:: Dataset records

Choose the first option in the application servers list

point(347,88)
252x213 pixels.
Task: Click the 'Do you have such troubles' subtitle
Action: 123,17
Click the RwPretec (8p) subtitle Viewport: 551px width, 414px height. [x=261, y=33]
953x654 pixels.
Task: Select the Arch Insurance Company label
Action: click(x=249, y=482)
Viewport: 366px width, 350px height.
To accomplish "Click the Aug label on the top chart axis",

::::
:: Dataset records

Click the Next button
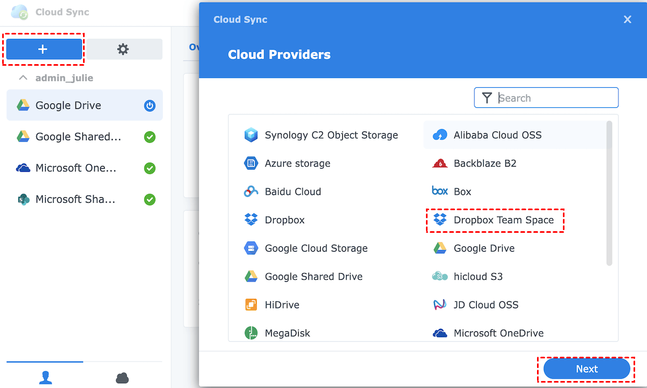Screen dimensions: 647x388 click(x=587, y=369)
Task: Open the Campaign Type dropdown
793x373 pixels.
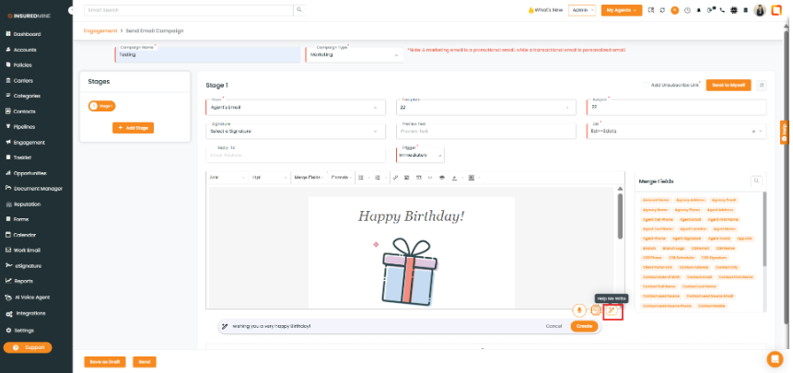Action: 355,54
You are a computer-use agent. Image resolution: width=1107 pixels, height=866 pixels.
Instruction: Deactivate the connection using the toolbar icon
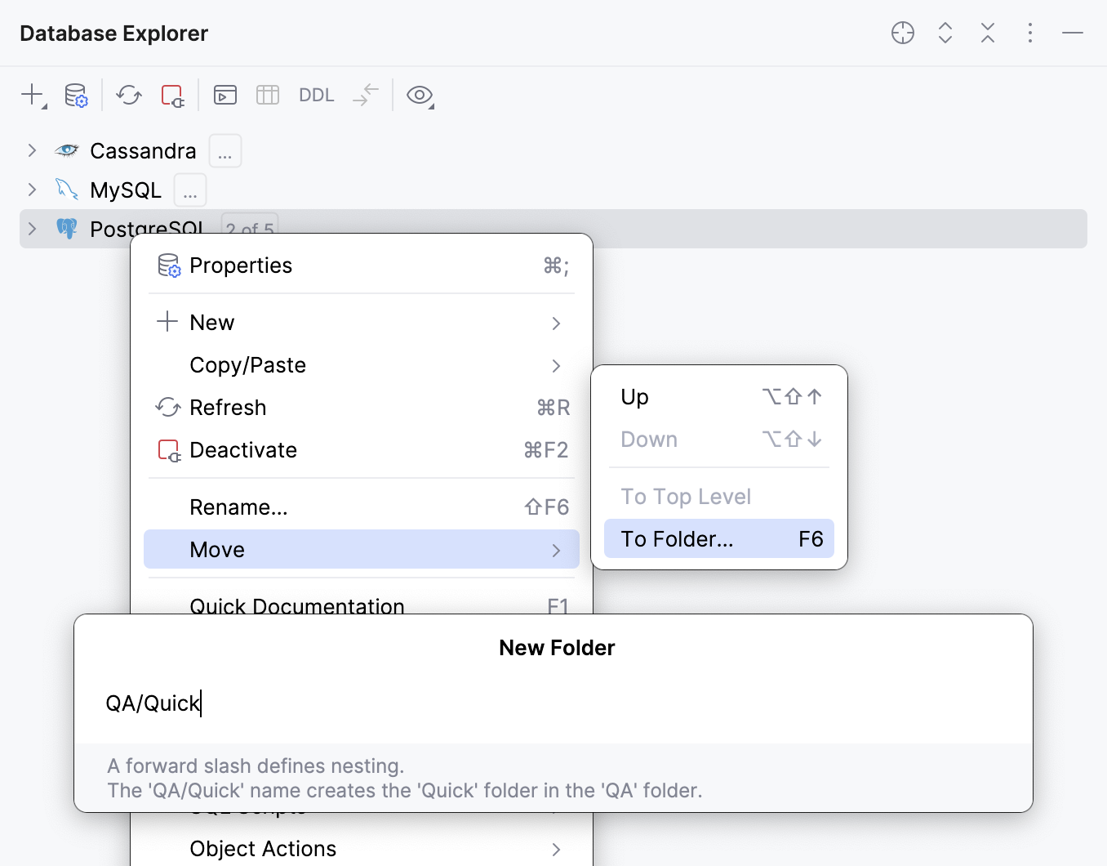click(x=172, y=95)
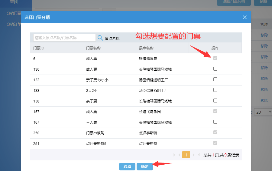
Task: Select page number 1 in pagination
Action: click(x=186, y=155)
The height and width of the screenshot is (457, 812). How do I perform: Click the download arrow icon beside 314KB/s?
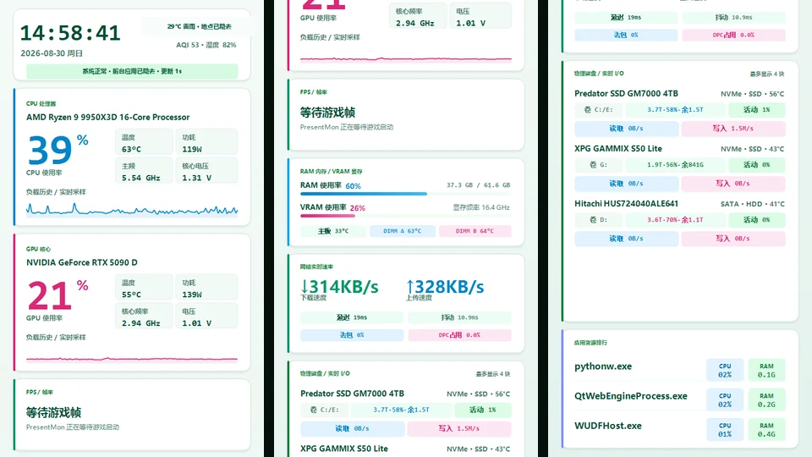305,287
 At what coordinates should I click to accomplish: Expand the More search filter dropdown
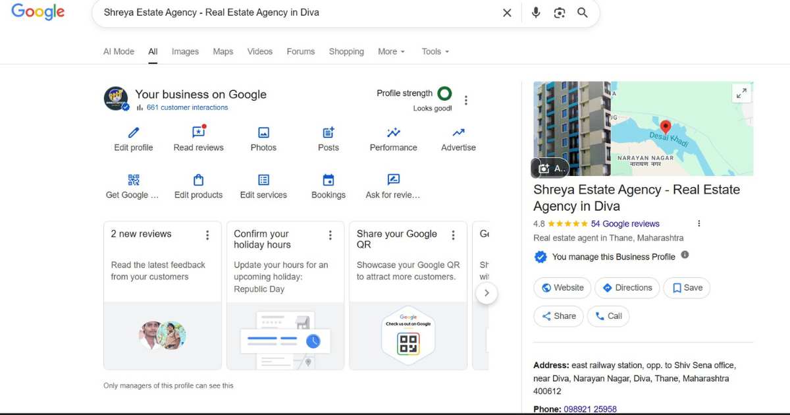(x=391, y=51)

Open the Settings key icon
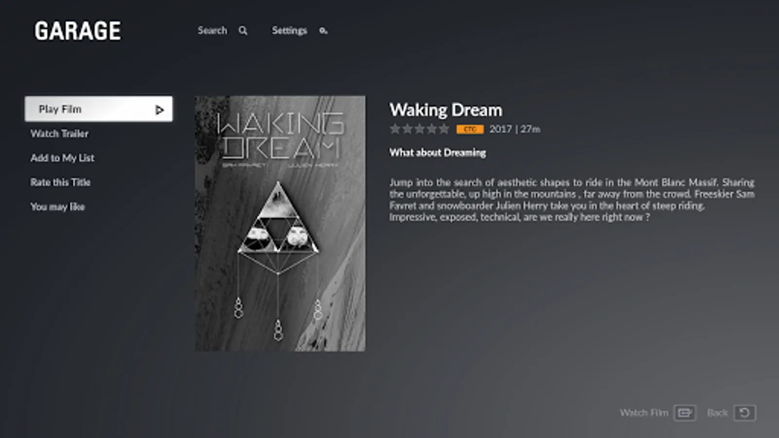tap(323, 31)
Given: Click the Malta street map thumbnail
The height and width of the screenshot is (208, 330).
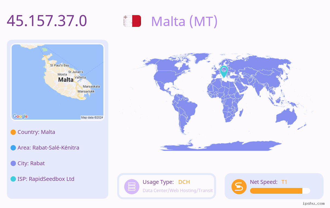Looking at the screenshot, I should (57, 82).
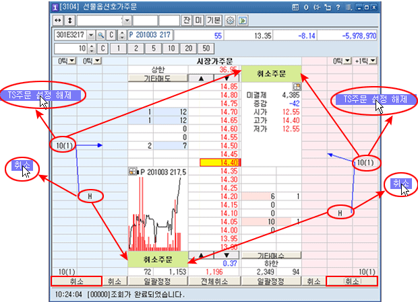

::::
:: Dataset records

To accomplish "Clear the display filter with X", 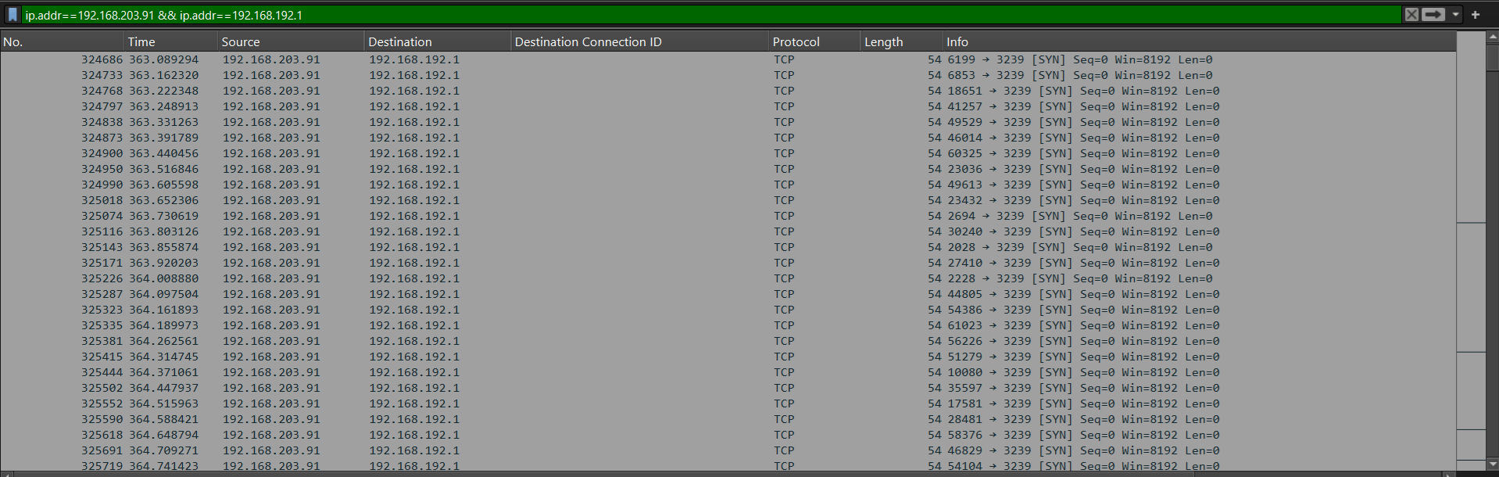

::::

▶ _What this task involves_
Copy the records word for word, starting at the line that has "Choose the first" and ending with the line that has "the Aug label".

▶ _The output_
Choose the first option in the application servers list

point(347,88)
252x213 pixels.
Task: Click the 'Do you have such troubles' subtitle
Action: 123,17
Click the RwPretec (8p) subtitle Viewport: 551px width, 414px height. [x=261, y=33]
953x654 pixels.
Task: Select the Arch Insurance Company label
Action: click(x=249, y=482)
Viewport: 366px width, 350px height.
To accomplish "Click the Aug label on the top chart axis",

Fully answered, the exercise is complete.